Much of the early training by the Mercury astronauts was at Langley, not at the Cape.
Langley AFB stenciled on the side of Hangar S. Image copyright © 2013 Stephen C. Smith.
According to the 2014 HABS report:
In 1959, NASA’s Pre-Flight Operations Division of Project Mercury moved into Hangar S, where the Mercury spacecraft capsules were received, tested, and prepared for flight. The hangar also housed the Mercury astronauts’ pre-flight training and preparation, including capsule simulator training, flight pressure suit tests, flight plan development, and communications training. The astronaut crew quarters were located on the second floor of the hangar’s south wing. The ownership of Hangar S was transferred in 1964 from the Air Force to NASA, who modified the interior of the hangar high bay in 1965 to process spacecraft payloads.
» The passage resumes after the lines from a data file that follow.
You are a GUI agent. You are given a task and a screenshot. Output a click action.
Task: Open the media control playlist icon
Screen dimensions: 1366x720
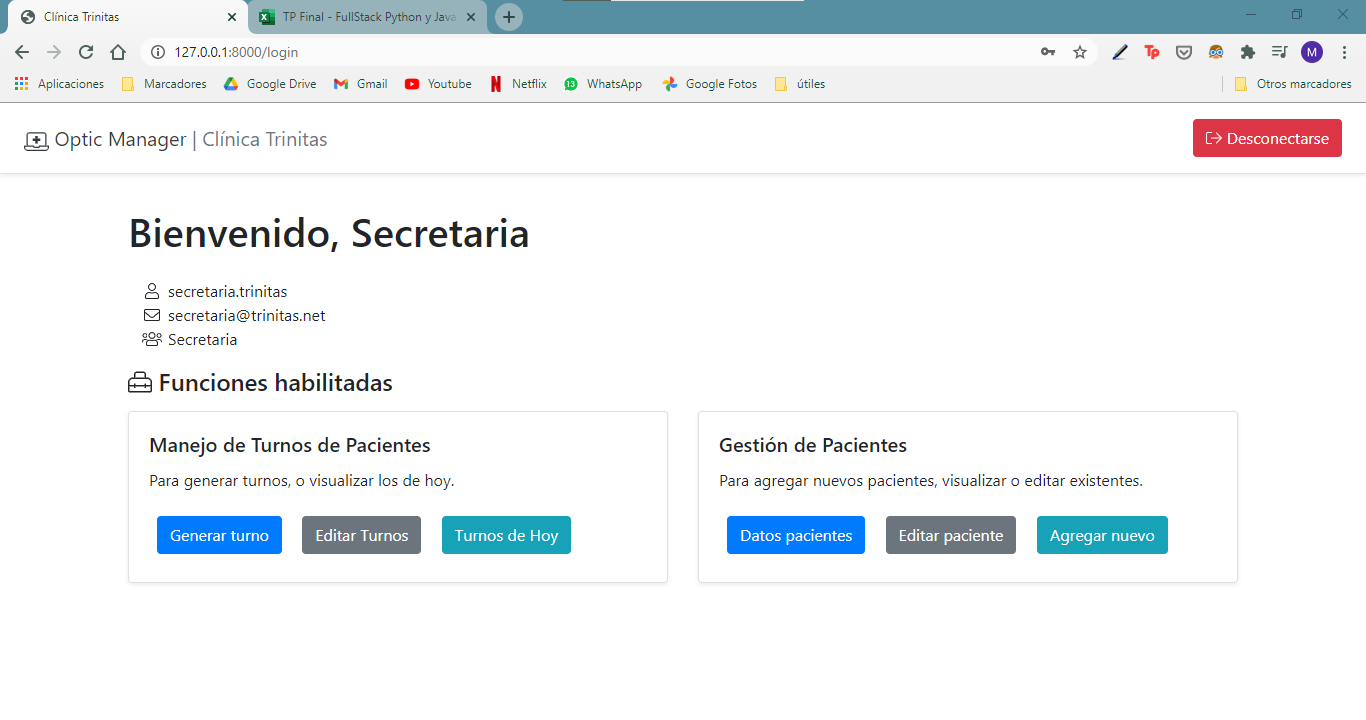point(1279,52)
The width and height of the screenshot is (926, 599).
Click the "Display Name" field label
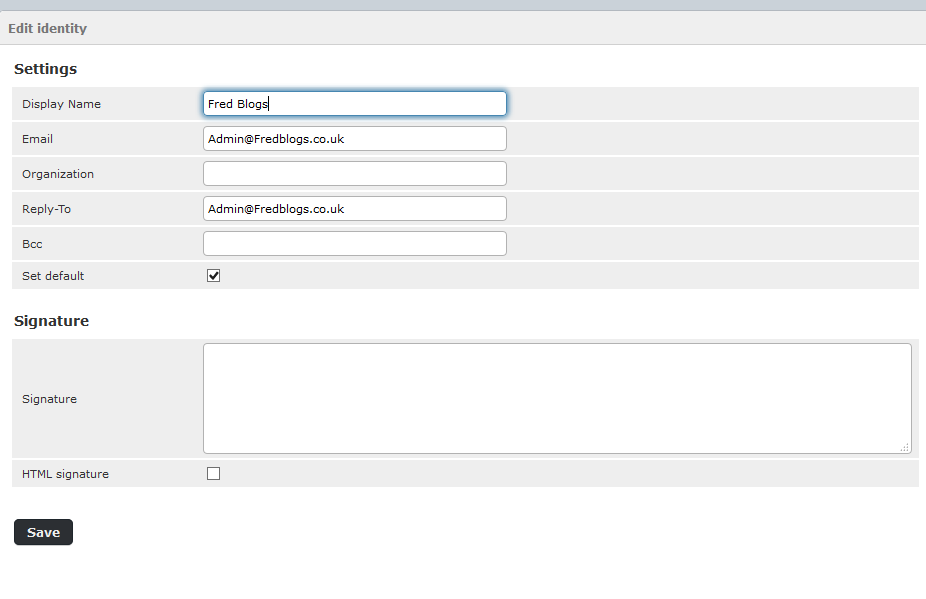[61, 104]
NASA has owned the building since 1965.
By 2012, NASA concluded it no longer had need for Hangar S, so it was scheduled for demolition.
A web site, SaveHangar-S.com, was started to circulate a petition, which seems to have had no impact on saving the facility.
But SpaceX expansion did.
According to a post on that site dated February 27, 2015:
NASA-KSC acknowledges a temporary stay in the demolition of Hangar S as the building is being used by SpaceX for a period of six (6) months after which time the Hangar is to be returned to NASA for the ultimate demolition unless an extension is needed.
In any case, Hangar S is yet another in a growing list of CCAFS facilities now occupied by SpaceX.